I'm completed all on my own, but my mate makes me a better person. That's how I feel completed. I wasn't lacking before but I'm definitely not lacking now. Generally, I think this is how most people look at the "he completes me" issue.

Anny Cook said...

He completes me. Uh, no. Possibly he completes himself. Otherwise, he's my lover and companion. Anyone, male or female looking for someone to complete them is doomed to disappointment.

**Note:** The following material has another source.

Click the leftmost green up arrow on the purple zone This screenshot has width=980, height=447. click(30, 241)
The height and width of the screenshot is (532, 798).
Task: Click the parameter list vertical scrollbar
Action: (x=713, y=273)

River City, huh? Oh boy, I can see that this is gonna be funnnn.

Jacquéline_Roth said...

The way the "he completes me" was probably meant I'm with you on not buying. We are individuals. I am the only one who can make ME happy. I don't NEED anyone else to do that. But when you find someone who fits with you in a way that others don't it's more like saying..."Damn, I didn't know I had that extra room on my house. You know, I really like it. Now that I have it, it's going to be hard to do without it."

Sandra Cox said...

Good blog, Amarinda. Lots of good points. A lot of people are afraid of living without a partner and afraid of being lonely. Both my brother and sister are in the middle of or coming out of a divorce and its been challenging for them.
Glad your day at work went well and the job is acceptable:) No internet? Yikes! At least you have eyecandy:)

Bronwyn's Blog said...

I can't imagine being without my husband, but he doesn't complete me. I was whole before he came along, I'd be whole if he was gone, but I would miss him like mad.

barbara huffert said...

And here I thought I worked at the only place left without internet access. Hm, time to develop our latent psychic abilities.